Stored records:
▼
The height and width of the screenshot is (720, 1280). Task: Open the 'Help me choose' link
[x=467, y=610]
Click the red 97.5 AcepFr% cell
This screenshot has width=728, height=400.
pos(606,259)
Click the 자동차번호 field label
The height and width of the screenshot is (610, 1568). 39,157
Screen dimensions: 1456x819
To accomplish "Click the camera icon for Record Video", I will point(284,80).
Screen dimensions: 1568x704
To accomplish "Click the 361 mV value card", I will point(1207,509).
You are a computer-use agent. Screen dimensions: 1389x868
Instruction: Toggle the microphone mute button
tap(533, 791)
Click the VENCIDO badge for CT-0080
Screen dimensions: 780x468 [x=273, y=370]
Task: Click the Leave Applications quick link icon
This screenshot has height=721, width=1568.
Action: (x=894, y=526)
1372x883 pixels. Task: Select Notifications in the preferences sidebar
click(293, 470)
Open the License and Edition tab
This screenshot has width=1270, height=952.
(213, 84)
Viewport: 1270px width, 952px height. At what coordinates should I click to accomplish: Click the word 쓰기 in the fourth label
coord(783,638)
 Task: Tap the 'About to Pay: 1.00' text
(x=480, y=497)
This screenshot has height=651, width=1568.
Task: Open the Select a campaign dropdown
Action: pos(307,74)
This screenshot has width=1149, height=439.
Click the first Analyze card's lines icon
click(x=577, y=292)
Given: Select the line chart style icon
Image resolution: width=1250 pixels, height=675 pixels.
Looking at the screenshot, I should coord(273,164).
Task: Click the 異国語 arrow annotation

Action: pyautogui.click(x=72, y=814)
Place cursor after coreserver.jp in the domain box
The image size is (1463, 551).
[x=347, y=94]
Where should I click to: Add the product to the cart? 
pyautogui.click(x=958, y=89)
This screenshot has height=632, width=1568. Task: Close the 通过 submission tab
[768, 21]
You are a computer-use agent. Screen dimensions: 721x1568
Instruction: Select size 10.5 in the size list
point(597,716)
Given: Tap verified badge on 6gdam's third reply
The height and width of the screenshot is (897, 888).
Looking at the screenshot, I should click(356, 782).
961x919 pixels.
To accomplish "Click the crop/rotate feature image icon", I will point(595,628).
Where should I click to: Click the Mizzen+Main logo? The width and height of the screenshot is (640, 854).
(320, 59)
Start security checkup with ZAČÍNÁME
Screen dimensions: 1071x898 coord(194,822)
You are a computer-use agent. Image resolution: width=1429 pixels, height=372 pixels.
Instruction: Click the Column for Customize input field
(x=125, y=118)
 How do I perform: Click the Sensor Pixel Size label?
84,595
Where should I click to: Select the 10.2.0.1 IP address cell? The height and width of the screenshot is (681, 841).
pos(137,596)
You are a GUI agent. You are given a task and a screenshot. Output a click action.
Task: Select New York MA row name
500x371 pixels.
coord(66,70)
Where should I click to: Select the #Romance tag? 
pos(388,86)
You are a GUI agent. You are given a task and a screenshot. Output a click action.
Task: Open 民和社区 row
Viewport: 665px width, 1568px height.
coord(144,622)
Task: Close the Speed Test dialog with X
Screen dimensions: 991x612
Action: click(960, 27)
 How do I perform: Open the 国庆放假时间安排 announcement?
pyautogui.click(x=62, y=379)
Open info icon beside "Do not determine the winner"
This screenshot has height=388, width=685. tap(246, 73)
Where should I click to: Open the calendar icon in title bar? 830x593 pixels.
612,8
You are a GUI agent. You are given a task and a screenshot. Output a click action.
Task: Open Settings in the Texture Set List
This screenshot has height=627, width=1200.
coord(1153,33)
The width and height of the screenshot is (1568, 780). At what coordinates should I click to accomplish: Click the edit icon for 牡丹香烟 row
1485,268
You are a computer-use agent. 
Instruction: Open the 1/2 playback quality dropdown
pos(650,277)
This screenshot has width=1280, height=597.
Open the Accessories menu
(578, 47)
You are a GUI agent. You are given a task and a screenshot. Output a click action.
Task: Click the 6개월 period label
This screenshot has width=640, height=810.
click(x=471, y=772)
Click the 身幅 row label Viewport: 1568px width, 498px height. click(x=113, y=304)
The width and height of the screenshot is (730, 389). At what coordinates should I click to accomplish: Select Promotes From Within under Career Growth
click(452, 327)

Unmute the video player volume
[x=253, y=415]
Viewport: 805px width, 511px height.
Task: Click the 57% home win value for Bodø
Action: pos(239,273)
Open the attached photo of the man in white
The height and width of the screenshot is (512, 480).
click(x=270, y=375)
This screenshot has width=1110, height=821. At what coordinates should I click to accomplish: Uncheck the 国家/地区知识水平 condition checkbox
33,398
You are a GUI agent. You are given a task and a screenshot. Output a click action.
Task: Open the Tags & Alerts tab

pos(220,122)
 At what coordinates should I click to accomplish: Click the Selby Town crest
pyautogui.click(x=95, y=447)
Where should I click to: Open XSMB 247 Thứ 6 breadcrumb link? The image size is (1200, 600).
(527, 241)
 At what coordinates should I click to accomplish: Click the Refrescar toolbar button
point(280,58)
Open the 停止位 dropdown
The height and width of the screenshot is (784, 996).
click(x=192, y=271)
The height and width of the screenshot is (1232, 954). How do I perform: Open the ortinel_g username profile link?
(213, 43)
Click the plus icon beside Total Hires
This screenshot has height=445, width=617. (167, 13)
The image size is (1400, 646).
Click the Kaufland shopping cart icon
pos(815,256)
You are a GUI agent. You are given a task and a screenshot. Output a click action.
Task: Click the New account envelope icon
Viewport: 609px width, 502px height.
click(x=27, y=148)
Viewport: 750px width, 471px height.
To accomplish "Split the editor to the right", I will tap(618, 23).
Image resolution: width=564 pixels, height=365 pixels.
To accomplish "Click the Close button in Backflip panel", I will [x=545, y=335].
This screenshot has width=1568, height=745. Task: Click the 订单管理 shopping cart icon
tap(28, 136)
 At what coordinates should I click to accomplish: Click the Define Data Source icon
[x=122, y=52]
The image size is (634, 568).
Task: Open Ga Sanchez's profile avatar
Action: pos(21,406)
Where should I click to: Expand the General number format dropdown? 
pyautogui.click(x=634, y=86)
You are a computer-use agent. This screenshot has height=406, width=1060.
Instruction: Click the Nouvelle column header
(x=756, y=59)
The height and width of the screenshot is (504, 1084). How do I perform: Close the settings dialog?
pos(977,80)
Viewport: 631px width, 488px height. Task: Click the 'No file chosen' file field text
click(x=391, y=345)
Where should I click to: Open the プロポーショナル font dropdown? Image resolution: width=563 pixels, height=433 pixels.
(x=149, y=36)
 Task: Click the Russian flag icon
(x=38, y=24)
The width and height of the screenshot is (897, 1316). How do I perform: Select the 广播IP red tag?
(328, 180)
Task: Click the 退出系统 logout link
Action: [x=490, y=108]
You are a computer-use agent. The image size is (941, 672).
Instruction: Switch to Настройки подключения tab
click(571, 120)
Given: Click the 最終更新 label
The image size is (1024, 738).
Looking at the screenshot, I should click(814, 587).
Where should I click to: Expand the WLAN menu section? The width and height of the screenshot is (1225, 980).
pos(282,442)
▲
_Work to be completed_. All the entries above need to be repeated word for word.

_Written solution_.
The height and width of the screenshot is (720, 1280). Task: Open the 'Help me choose' link
[x=467, y=610]
Click the red 97.5 AcepFr% cell
This screenshot has width=728, height=400.
pos(606,259)
Click the 자동차번호 field label
The height and width of the screenshot is (610, 1568). 39,157
Screen dimensions: 1456x819
To accomplish "Click the camera icon for Record Video", I will point(284,80).
Screen dimensions: 1568x704
To accomplish "Click the 361 mV value card", I will point(1207,509).
You are a computer-use agent. Screen dimensions: 1389x868
Instruction: Toggle the microphone mute button
tap(533, 791)
Click the VENCIDO badge for CT-0080
Screen dimensions: 780x468 [x=273, y=370]
Task: Click the Leave Applications quick link icon
This screenshot has height=721, width=1568.
Action: (x=894, y=526)
1372x883 pixels. Task: Select Notifications in the preferences sidebar
click(293, 470)
Open the License and Edition tab
This screenshot has width=1270, height=952.
(213, 84)
Viewport: 1270px width, 952px height. At what coordinates should I click to accomplish: Click the word 쓰기 in the fourth label
coord(783,638)
 Task: Tap the 'About to Pay: 1.00' text
(x=480, y=497)
This screenshot has height=651, width=1568.
Task: Open the Select a campaign dropdown
Action: pos(307,74)
This screenshot has width=1149, height=439.
Click the first Analyze card's lines icon
click(x=577, y=292)
Given: Select the line chart style icon
Image resolution: width=1250 pixels, height=675 pixels.
Looking at the screenshot, I should coord(273,164).
Task: Click the 異国語 arrow annotation

Action: pyautogui.click(x=72, y=814)
Place cursor after coreserver.jp in the domain box
The image size is (1463, 551).
[x=347, y=94]
Where should I click to: Add the product to the cart? 
pyautogui.click(x=958, y=89)
This screenshot has height=632, width=1568. Task: Close the 通过 submission tab
[768, 21]
You are a computer-use agent. Screen dimensions: 721x1568
Instruction: Select size 10.5 in the size list
point(597,716)
Given: Tap verified badge on 6gdam's third reply
The height and width of the screenshot is (897, 888).
Looking at the screenshot, I should click(356, 782).
961x919 pixels.
To accomplish "Click the crop/rotate feature image icon", I will point(595,628).
Where should I click to: Click the Mizzen+Main logo? The width and height of the screenshot is (640, 854).
(320, 59)
Start security checkup with ZAČÍNÁME
Screen dimensions: 1071x898 coord(194,822)
You are a computer-use agent. Image resolution: width=1429 pixels, height=372 pixels.
Instruction: Click the Column for Customize input field
(x=125, y=118)
 How do I perform: Click the Sensor Pixel Size label?
84,595
Where should I click to: Select the 10.2.0.1 IP address cell? The height and width of the screenshot is (681, 841).
pos(137,596)
You are a GUI agent. You are given a task and a screenshot. Output a click action.
Task: Select New York MA row name
500x371 pixels.
coord(66,70)
Where should I click to: Select the #Romance tag? 
pos(388,86)
You are a GUI agent. You are given a task and a screenshot. Output a click action.
Task: Open 民和社区 row
Viewport: 665px width, 1568px height.
coord(144,622)
Task: Close the Speed Test dialog with X
Screen dimensions: 991x612
Action: click(960, 27)
 How do I perform: Open the 国庆放假时间安排 announcement?
pyautogui.click(x=62, y=379)
Open info icon beside "Do not determine the winner"
This screenshot has height=388, width=685. tap(246, 73)
Where should I click to: Open the calendar icon in title bar? 830x593 pixels.
612,8
You are a GUI agent. You are given a task and a screenshot. Output a click action.
Task: Open Settings in the Texture Set List
This screenshot has height=627, width=1200.
coord(1153,33)
The width and height of the screenshot is (1568, 780). At what coordinates should I click to accomplish: Click the edit icon for 牡丹香烟 row
1485,268
You are a computer-use agent. 
Instruction: Open the 1/2 playback quality dropdown
pos(650,277)
This screenshot has width=1280, height=597.
Open the Accessories menu
(578, 47)
You are a GUI agent. You are given a task and a screenshot. Output a click action.
Task: Click the 6개월 period label
This screenshot has width=640, height=810.
click(x=471, y=772)
Click the 身幅 row label Viewport: 1568px width, 498px height. click(x=113, y=304)
The width and height of the screenshot is (730, 389). At what coordinates should I click to accomplish: Select Promotes From Within under Career Growth
click(452, 327)

Unmute the video player volume
[x=253, y=415]
Viewport: 805px width, 511px height.
Task: Click the 57% home win value for Bodø
Action: pos(239,273)
Open the attached photo of the man in white
The height and width of the screenshot is (512, 480).
click(x=270, y=375)
This screenshot has width=1110, height=821. At what coordinates should I click to accomplish: Uncheck the 国家/地区知识水平 condition checkbox
33,398
You are a GUI agent. You are given a task and a screenshot. Output a click action.
Task: Open the Tags & Alerts tab

pos(220,122)
 At what coordinates should I click to accomplish: Click the Selby Town crest
pyautogui.click(x=95, y=447)
Where should I click to: Open XSMB 247 Thứ 6 breadcrumb link? The image size is (1200, 600).
(527, 241)
 At what coordinates should I click to accomplish: Click the Refrescar toolbar button
point(280,58)
Open the 停止位 dropdown
The height and width of the screenshot is (784, 996).
click(x=192, y=271)
The height and width of the screenshot is (1232, 954). How do I perform: Open the ortinel_g username profile link?
(213, 43)
Click the plus icon beside Total Hires
This screenshot has height=445, width=617. (167, 13)
The image size is (1400, 646).
Click the Kaufland shopping cart icon
pos(815,256)
You are a GUI agent. You are given a task and a screenshot. Output a click action.
Task: Click the New account envelope icon
Viewport: 609px width, 502px height.
click(x=27, y=148)
Viewport: 750px width, 471px height.
To accomplish "Split the editor to the right", I will tap(618, 23).
Image resolution: width=564 pixels, height=365 pixels.
To accomplish "Click the Close button in Backflip panel", I will [x=545, y=335].
This screenshot has width=1568, height=745. Task: Click the 订单管理 shopping cart icon
tap(28, 136)
 At what coordinates should I click to accomplish: Click the Define Data Source icon
[x=122, y=52]
The image size is (634, 568).
Task: Open Ga Sanchez's profile avatar
Action: pos(21,406)
Where should I click to: Expand the General number format dropdown? 
pyautogui.click(x=634, y=86)
You are a computer-use agent. This screenshot has height=406, width=1060.
Instruction: Click the Nouvelle column header
(x=756, y=59)
The height and width of the screenshot is (504, 1084). How do I perform: Close the settings dialog?
pos(977,80)
Viewport: 631px width, 488px height. Task: Click the 'No file chosen' file field text
click(x=391, y=345)
Where should I click to: Open the プロポーショナル font dropdown? Image resolution: width=563 pixels, height=433 pixels.
(x=149, y=36)
 Task: Click the Russian flag icon
(x=38, y=24)
The width and height of the screenshot is (897, 1316). How do I perform: Select the 广播IP red tag?
(328, 180)
Task: Click the 退出系统 logout link
Action: [x=490, y=108]
You are a computer-use agent. The image size is (941, 672).
Instruction: Switch to Настройки подключения tab
click(571, 120)
Given: Click the 最終更新 label
The image size is (1024, 738).
Looking at the screenshot, I should click(814, 587).
Where should I click to: Expand the WLAN menu section? The width and height of the screenshot is (1225, 980).
pos(282,442)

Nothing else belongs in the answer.